The plane touched ground with three gentle bumps, and I held Zoela closer, careful not to wake her just yet. She was the little girl with eyes like chestnuts and a face Saro adored. She was the one who had brought us all even deeper reconciliation and love. She was the reason Saro had been willing to struggle each year, against what was medically convenient, to return to Sicily. Being with his daughter in his homeland healed his heart as much as, if not more than, the chemotherapy healed his body. Seeing his daughter sitting at his mother’s table brought color back to his face; laughter spilled from him effortlessly. He had carved out timeless experiences in the face of the little time that was left him. He had given her memories of him dancing with her at the edge of the Mediterranean. Part of me hoped like hell I could keep giving her Sicilian summers, beautiful memories of time with his family. But I questioned the physical and emotional toll it might take at a time when I was still trying to find my bearings and help her find hers.

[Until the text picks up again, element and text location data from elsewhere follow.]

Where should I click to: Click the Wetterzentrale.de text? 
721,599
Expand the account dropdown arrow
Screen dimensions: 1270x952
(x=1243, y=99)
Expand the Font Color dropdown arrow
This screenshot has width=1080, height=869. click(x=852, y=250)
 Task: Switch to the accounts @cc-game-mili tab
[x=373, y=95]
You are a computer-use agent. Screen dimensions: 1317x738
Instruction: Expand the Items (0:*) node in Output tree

I was acutely aware that I was traveling with a seven-year-old child who still grieved so hard that her body shook at night until she fell asleep. A child who pushed dinner away because she wanted to wait for her dad. A child who refused even to speak to her Italian grandmother on the phone because the sound of her voice reminded her of her dad. My choice to come here meant that I’d have to parent her and her mercurial grief almost seven thousand miles away from home. My grief and love demanded all the strength I had and then asked for more.